- **Task statement**:
Write the data out again, matching every line exactly.
━━ Records for the exercise
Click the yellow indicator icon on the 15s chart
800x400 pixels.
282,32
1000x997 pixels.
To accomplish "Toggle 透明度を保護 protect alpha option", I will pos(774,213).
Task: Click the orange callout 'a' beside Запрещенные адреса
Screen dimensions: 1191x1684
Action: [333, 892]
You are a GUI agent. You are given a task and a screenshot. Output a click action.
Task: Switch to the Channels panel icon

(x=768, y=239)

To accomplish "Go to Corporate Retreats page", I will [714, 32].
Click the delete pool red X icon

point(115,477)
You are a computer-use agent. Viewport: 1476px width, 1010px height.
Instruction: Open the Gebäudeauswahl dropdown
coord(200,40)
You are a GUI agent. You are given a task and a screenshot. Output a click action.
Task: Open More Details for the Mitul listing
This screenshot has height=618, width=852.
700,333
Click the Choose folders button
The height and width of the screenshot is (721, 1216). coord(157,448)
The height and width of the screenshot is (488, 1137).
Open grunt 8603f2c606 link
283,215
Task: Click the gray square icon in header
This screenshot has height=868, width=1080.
━━━━
- **Completed exercise**:
Click the yellow indicator icon on the 15s chart
800x400 pixels.
282,32
1000x997 pixels.
To accomplish "Toggle 透明度を保護 protect alpha option", I will pos(774,213).
Task: Click the orange callout 'a' beside Запрещенные адреса
Screen dimensions: 1191x1684
Action: [333, 892]
You are a GUI agent. You are given a task and a screenshot. Output a click action.
Task: Switch to the Channels panel icon

(x=768, y=239)

To accomplish "Go to Corporate Retreats page", I will [714, 32].
Click the delete pool red X icon

point(115,477)
You are a computer-use agent. Viewport: 1476px width, 1010px height.
Instruction: Open the Gebäudeauswahl dropdown
coord(200,40)
You are a GUI agent. You are given a task and a screenshot. Output a click action.
Task: Open More Details for the Mitul listing
This screenshot has height=618, width=852.
700,333
Click the Choose folders button
The height and width of the screenshot is (721, 1216). coord(157,448)
The height and width of the screenshot is (488, 1137).
Open grunt 8603f2c606 link
283,215
Task: Click the gray square icon in header
This screenshot has height=868, width=1080.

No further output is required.